Where father died before 9.9.2005 daughter shall not have any right to the an ancestral property of the father.
Dear Sir,
In 2005, the Supreme Court had passed a landmark amendment to the Hindu Succession Act of 1956 as the Hindu Succession (Amendment) Act, 2005, granting daughters the right to inherit ancestral property along with their male relatives. But a daughter can only hold a right to the ancestral property if the father has died after this amendment came into force in 2005, the Supreme Court rules. In other words, the father would have to be alive till September 9, 2005, for the daughter to become a co-sharer of his property along with her male siblings. thus, this Act has a retrospective effect that is the date of a daughter becoming co-parcener is on and from the commencement of the Act.
Before the amendment of the Act, women could only ask for maintenance from a joint Hindu family. The only restriction in force after the passage of this amendment was that women could not ask for a share if the property had been alienated or partitioned before December 20, 2004, the date the Bill was introduced.
But the Supreme Court again on February, 2018 made a look into this matter and held in Prakash vs Phulwati (2016) that the amendment to be retrospective as regards daughters who are living as on the date of amendment (September 9, 2005), the recent decision has made it a general rule that a daughter (living or dead) on the date of amendment will be entitled to share in father’s property, thus making her children too to claim this right.
A Bench of Justices AK Sikri and Ashok Bhushan ruled, “The amended provision (Section 6 of Hindu Succession Act) now statutorily recognises the rights of coparceners of daughters as well since birth..It is the very factum of birth in a coparcenary that creates the coparcenary, therefore the sons and daughters of a coparcener become coparceners by virtue of birth.”
After father`s death, daughter would equally inherit property along with brothers. Daughter have 1/3rd share. Partition will effect in 3 parts, 1/3rd share each.

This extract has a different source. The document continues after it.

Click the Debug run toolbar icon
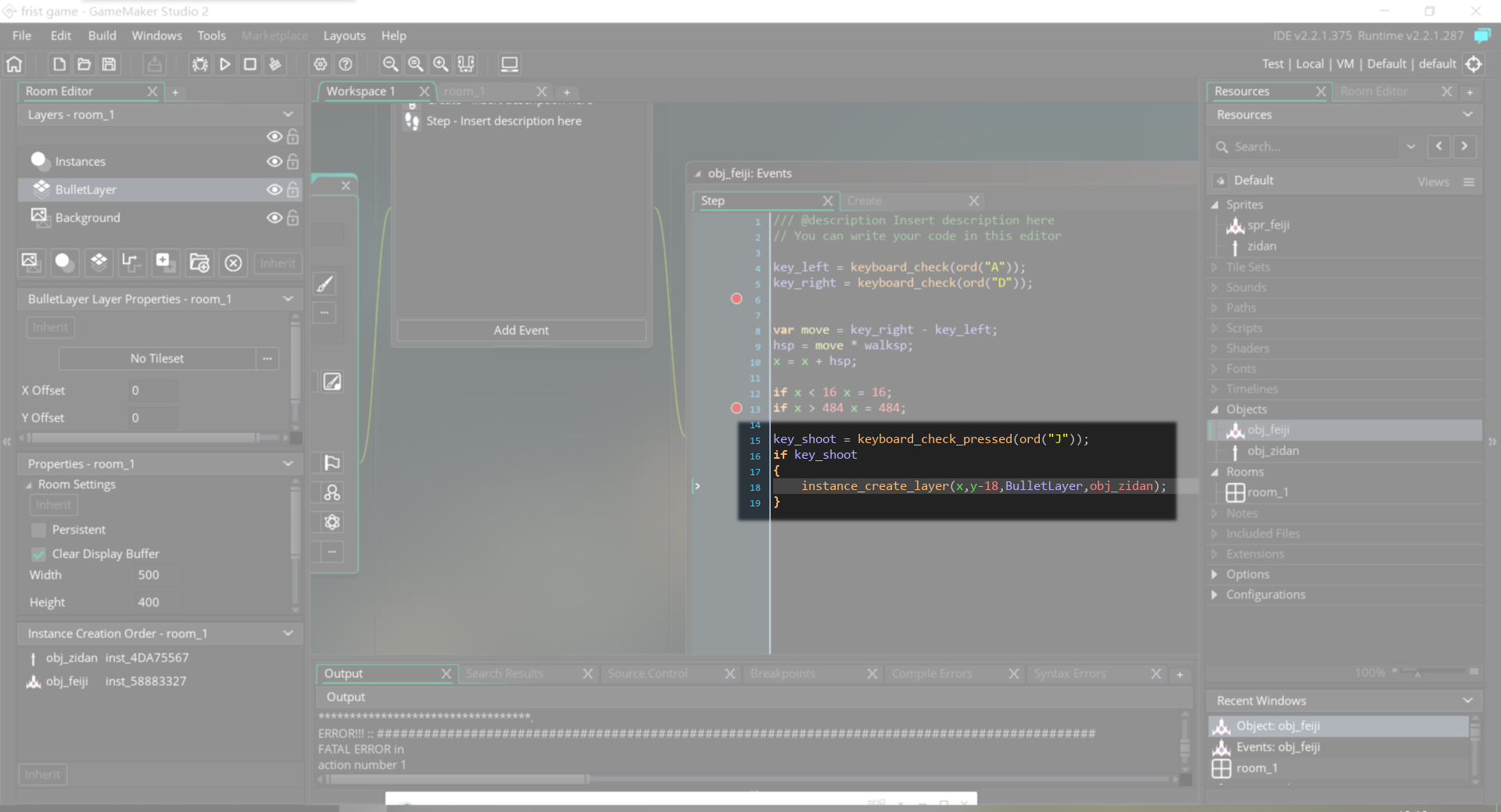 pyautogui.click(x=200, y=64)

The property left behind by your deceased father shall not be considered as ancestral property even though he had acquired the same from his father.

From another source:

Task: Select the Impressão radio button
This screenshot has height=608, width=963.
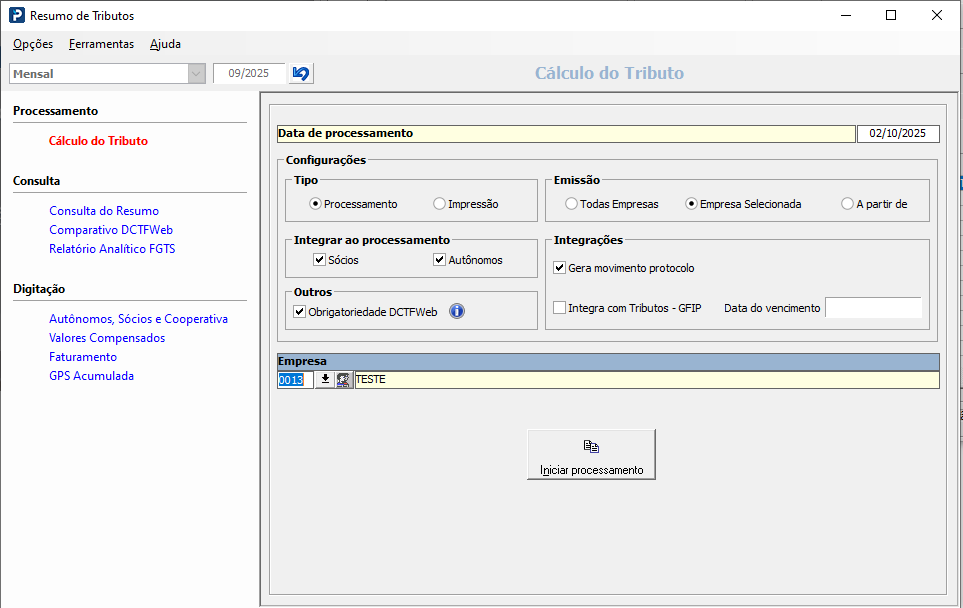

Thus, the daughters are entitled for an equal right in the said proeprty at par with their male counterparts.
As the daughter of your deceased father, you are entitled for yours legitimate share in the property.

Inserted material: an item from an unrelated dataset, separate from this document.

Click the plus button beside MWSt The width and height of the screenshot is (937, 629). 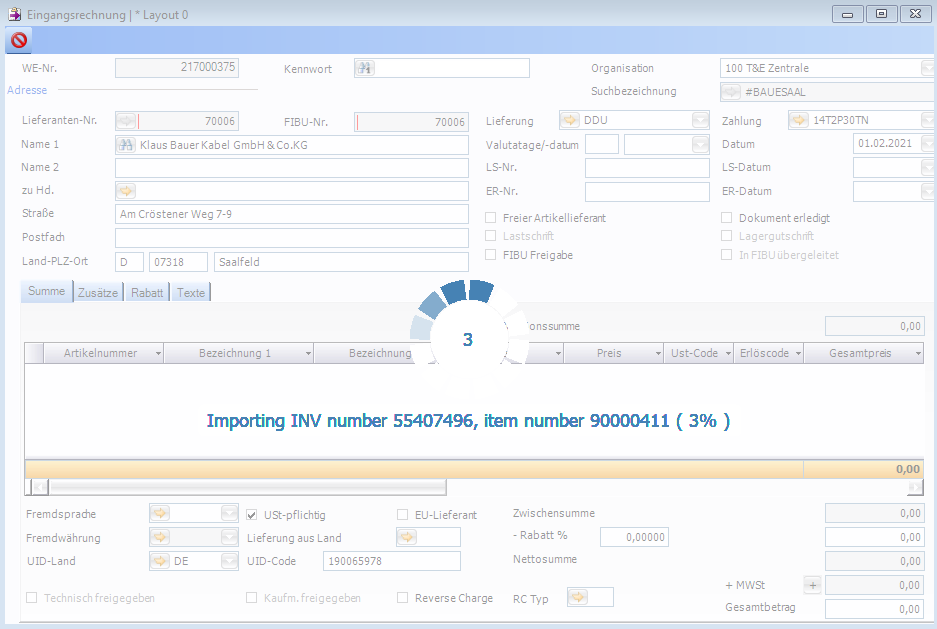[x=813, y=585]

If your brothers are not agreeing for an amicable solution you may file a partition suit and for separate possession of your rightful share in the property.
The latest amendment in the Hindu succession act is not relevant to this situation.
1. Irrespective of the death of their father, the daughters are entitled to equal share in the ancestral property.
2. The amendment to the Hindu Succession Act in 2005 has been further decided by the Hon'ble Supreme Court removing the cutoff date for the eligibility for the daughters to claim equal share on par with their brothers, irrespective of the date of death of the daughter and her father.
3. Send a legal notice to claim your entitled right in the ancestral property and if it does not produce the positive response, file a case in the jurisdictional Civil Court for Partition, declaration and separate possession of the property by metes and bounds.
1. Girl child is equally entitled to her share of her paternal property if her father dies intestate.
2. In the instant case, it is to be seen as to in whose name the property stood.
3. If it stood in the name of your grandfather, then he had the right to settle the property in favour of anybody he feels like.
4. However, your brothers can not partition the said property of their own without giving you your due share.
Yes daughters have right over ancestral properties the amendment of 2005 was only for coparcenary property and not for individual property.
If father died before 9.9.2005, Can Daughters claim still? If yes, is it equal share or only from 'Notional' part of the property? Please clarify.
1. Irrespective of the date of father's death, whether it's before [deleted] or after [deleted] or even before the Hindu Succession Act 1956 came into being, daughters are entitled to equal share in the ancestral property.
2. The notional partition was existent before for the daughters. However, in view of the various Hon'ble Supreme Court judgements, subsequent to the amendment to Hindu Succession Act in 2005, it has been held that daughters are entitled to equal share on par with their brothers, irrespective of the date of death of their father, whether it was before [deleted] or after that date.
1. Ancestral property is defined differently and yours is not an ancestral property.
2. Daughters have equal right on the said property even if their father has died before 9.9.2005.
3. They will get equal physical share of the said property and not notional share of it.
The daughters are entitled to an equal share out of their father's properties if the father is reported to have died intestate, the year of death does not matter.